• Passage shown

--

The BP functional yields blue shifted Qx and red shifted Qy transitions, with an assignment of these excitations that is in agreement with the Gouterman model. According to this model and the accepted assignment of the spectrum, the Bx excitation should be lower in energy than By. The BP functional incorrectly reverses the energies. This finding is consistent with a BP spectrum previously reported in Ref. 74. An apparent N band may be attributed to a modestly intense pair of transitions at 3.7 eV, but the excitations do not have the expected MO contributions. With the BP functional, the excitations with strong HOMO−3-to-LUMO and HOMO−3-to-LUMO+1 character expected for the N transitions appear at lower energy than the Soret peak, that is, below 3 eV. Moreover, the BP ‘stick spectrum’ in Figure 5 reveals many spurious excitations, in particular between 3 and 4 eV, with (mostly) low intensity. These transitions are not seen in the other spectra obtained with HF and asymptotically correct density functionals. The occurrence of these spurious transitions is likely a consequence of the incorrect long-range behavior of the BP exchange-correlation (XC) potential. In recent work, Baer, Kronik et al. noted that ‘charge-transfer-like’ excitations may occur in extended π chromophores, which render calculations with functionals that do not afford the correct long-range behavior suspicious.39 The XC potentials of TDHF and LC-PBE0 (standard and tuned version) afford the correct long-range behavior, and therefore spurious transitions are not as prevalent. Clearly, the BP spectrum is seriously deficient despite the fact that the broadened absorption intensity resembles the experimental spectrum reasonably well.

--

• Dataset extract
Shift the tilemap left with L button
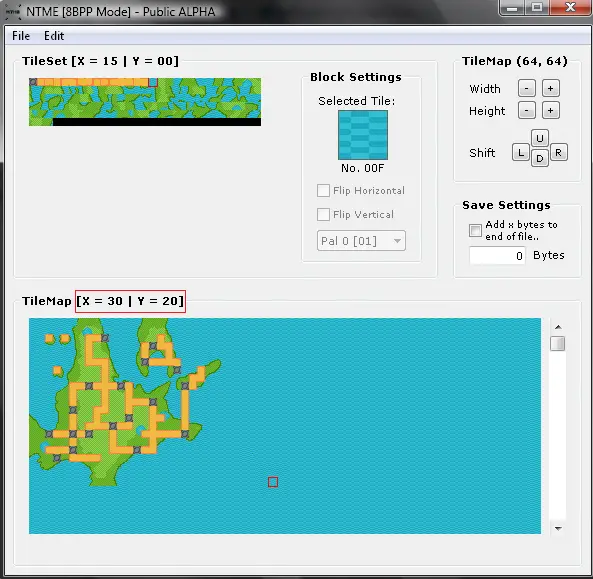 tap(521, 153)
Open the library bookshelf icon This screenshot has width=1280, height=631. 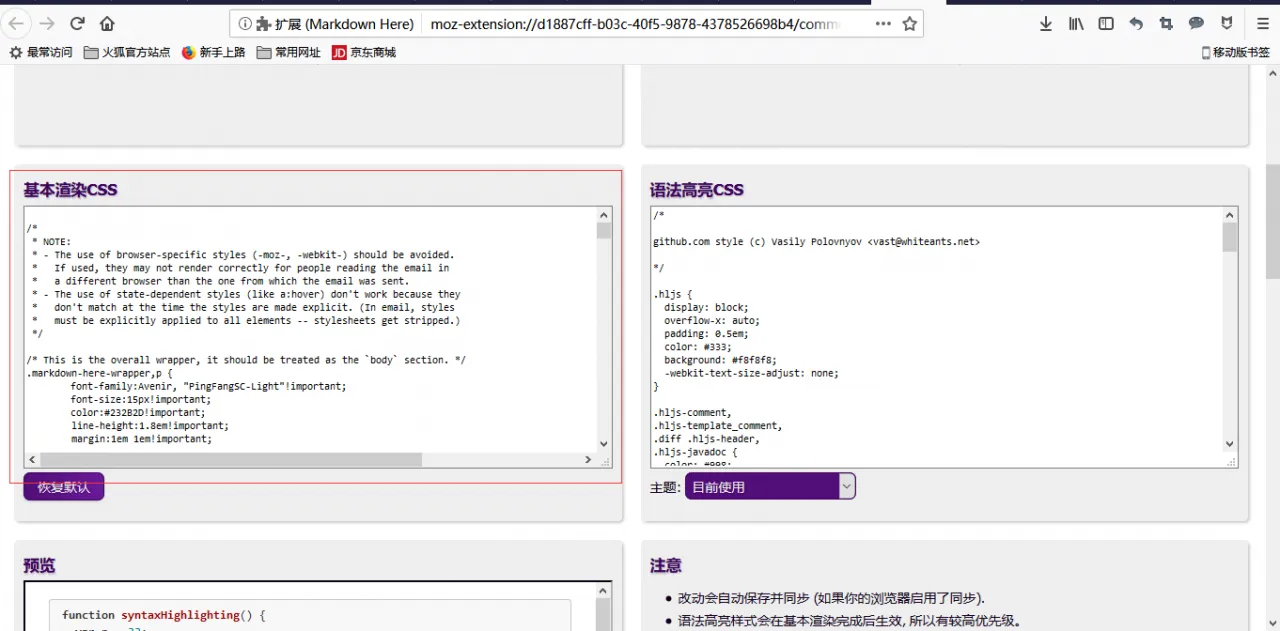[1076, 24]
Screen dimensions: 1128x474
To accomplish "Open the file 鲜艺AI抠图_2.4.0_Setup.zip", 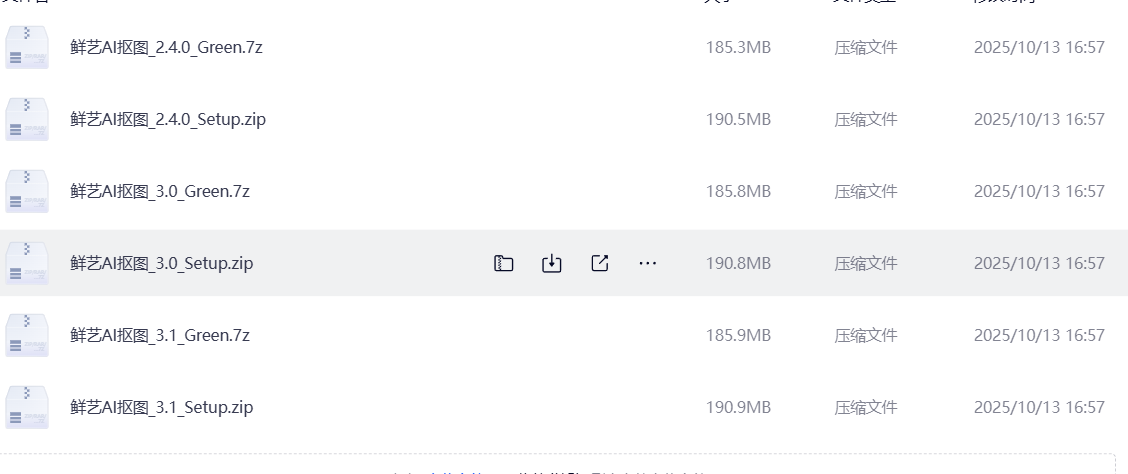I will pos(168,119).
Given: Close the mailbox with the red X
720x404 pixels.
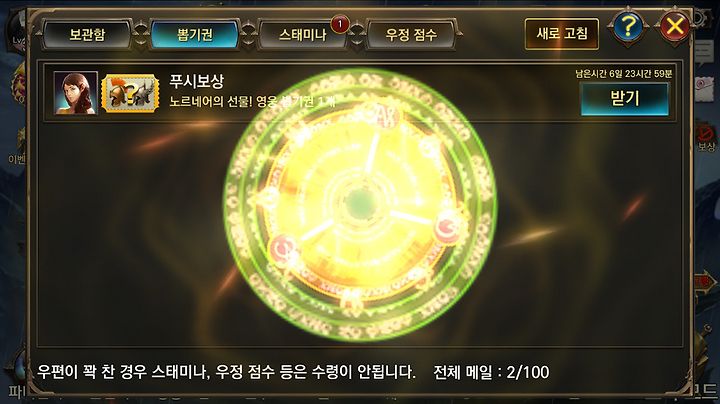Looking at the screenshot, I should (675, 27).

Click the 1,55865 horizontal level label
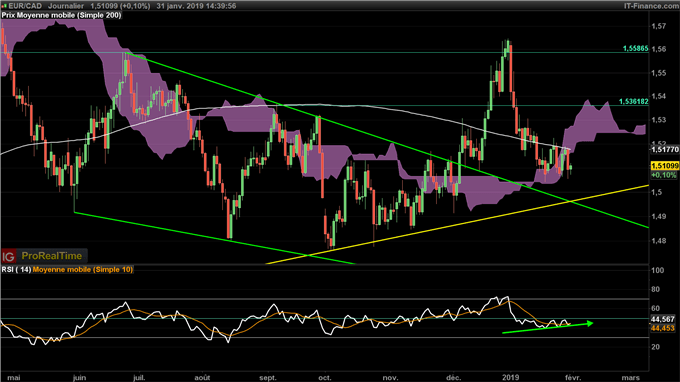point(635,49)
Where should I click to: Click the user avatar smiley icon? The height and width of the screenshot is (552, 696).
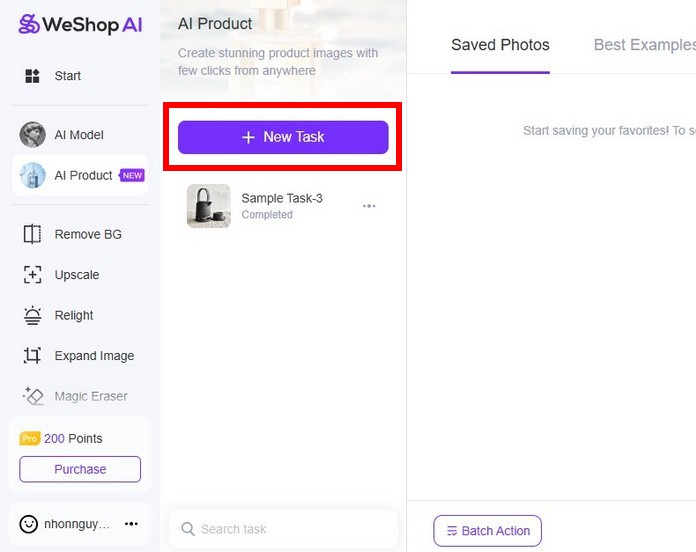(28, 523)
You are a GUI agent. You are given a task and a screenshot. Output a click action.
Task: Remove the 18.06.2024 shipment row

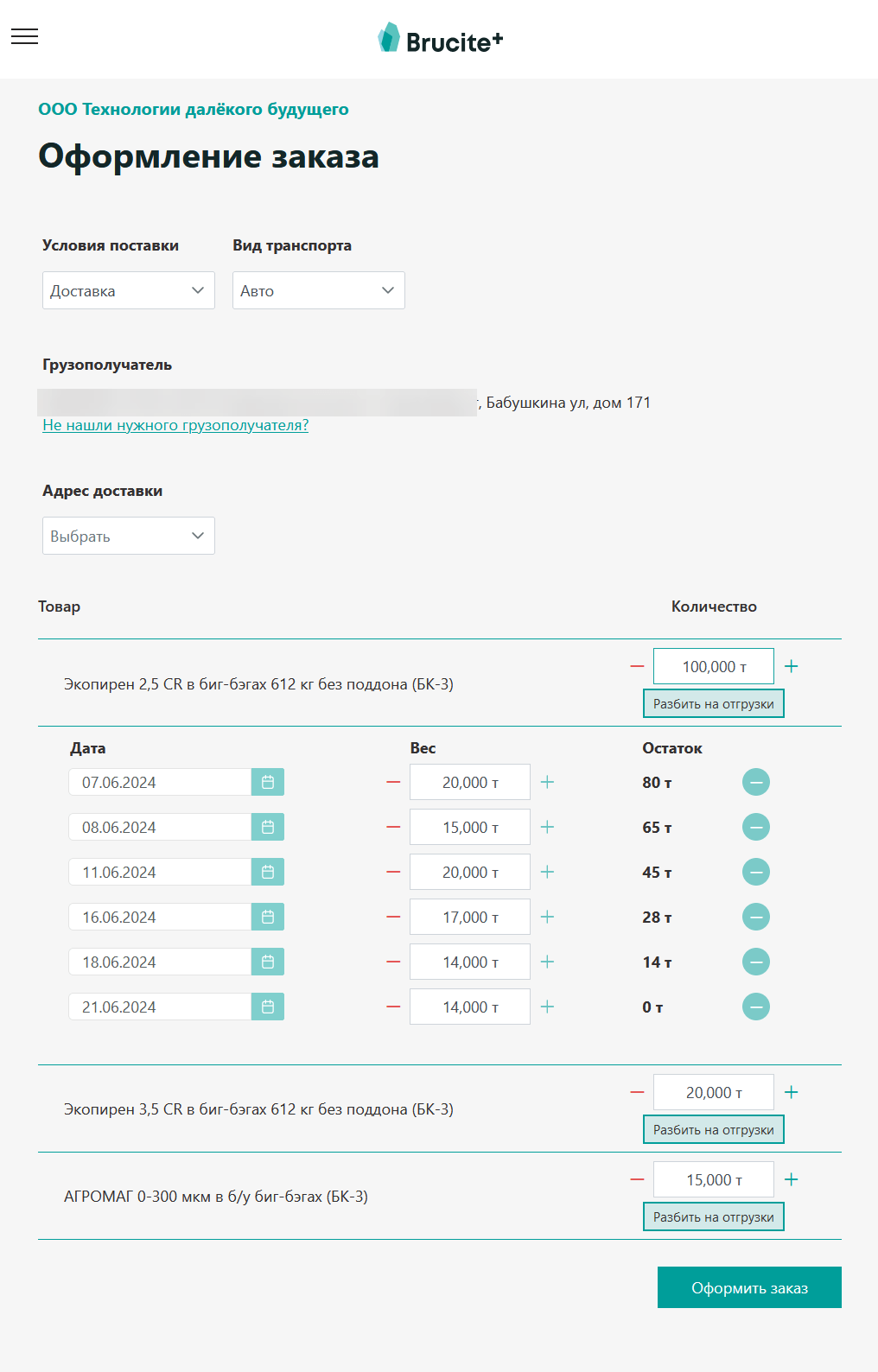[756, 962]
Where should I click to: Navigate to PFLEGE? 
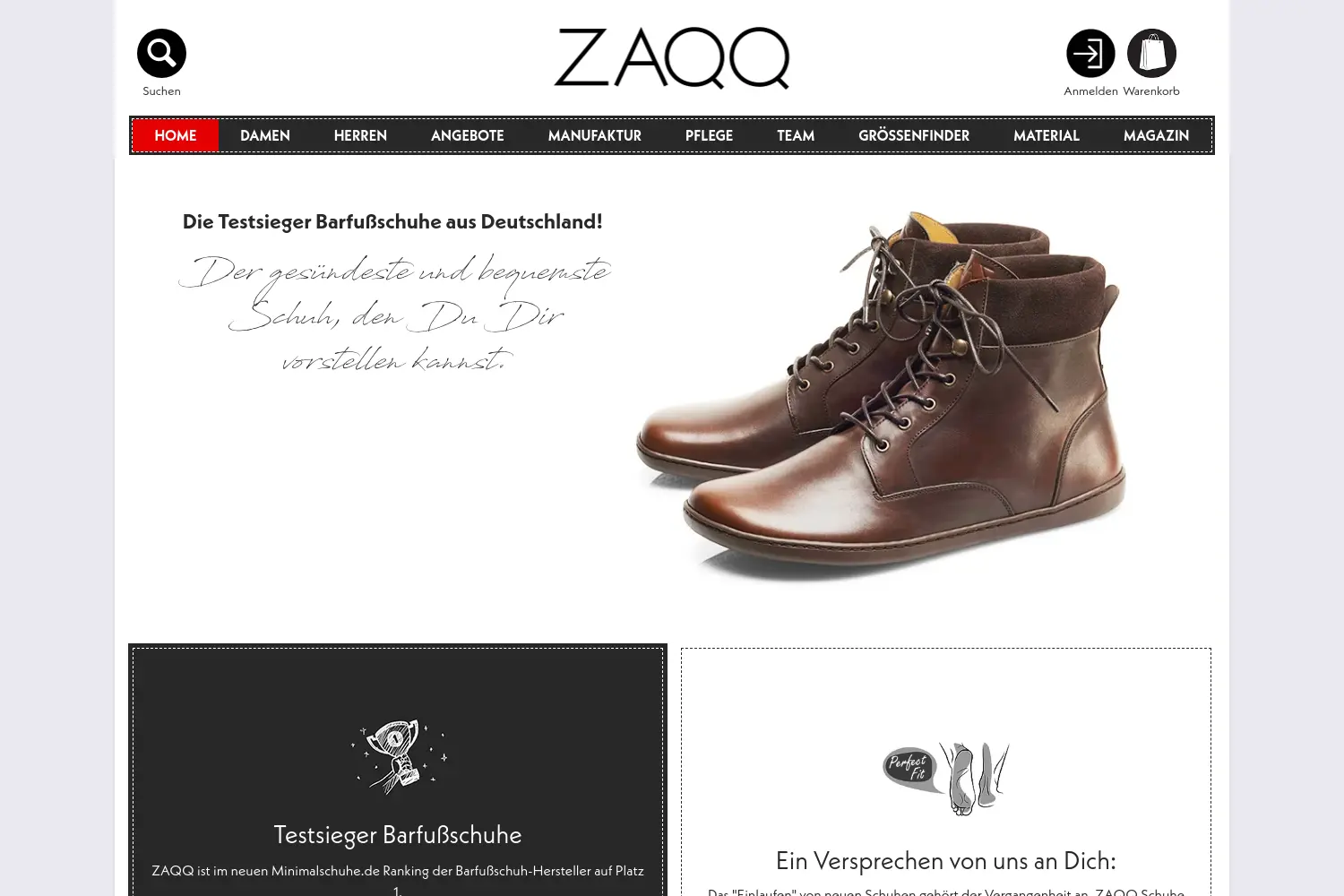(709, 135)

--

• What needs to be done
In the passage on the BP functional, what is named as the likely cause of the spurious transitions in the BP spectrum? The data is separate material, not part of the passage on the BP functional.

• Response
The incorrect long-range behavior of the BP exchange-correlation (XC) potential.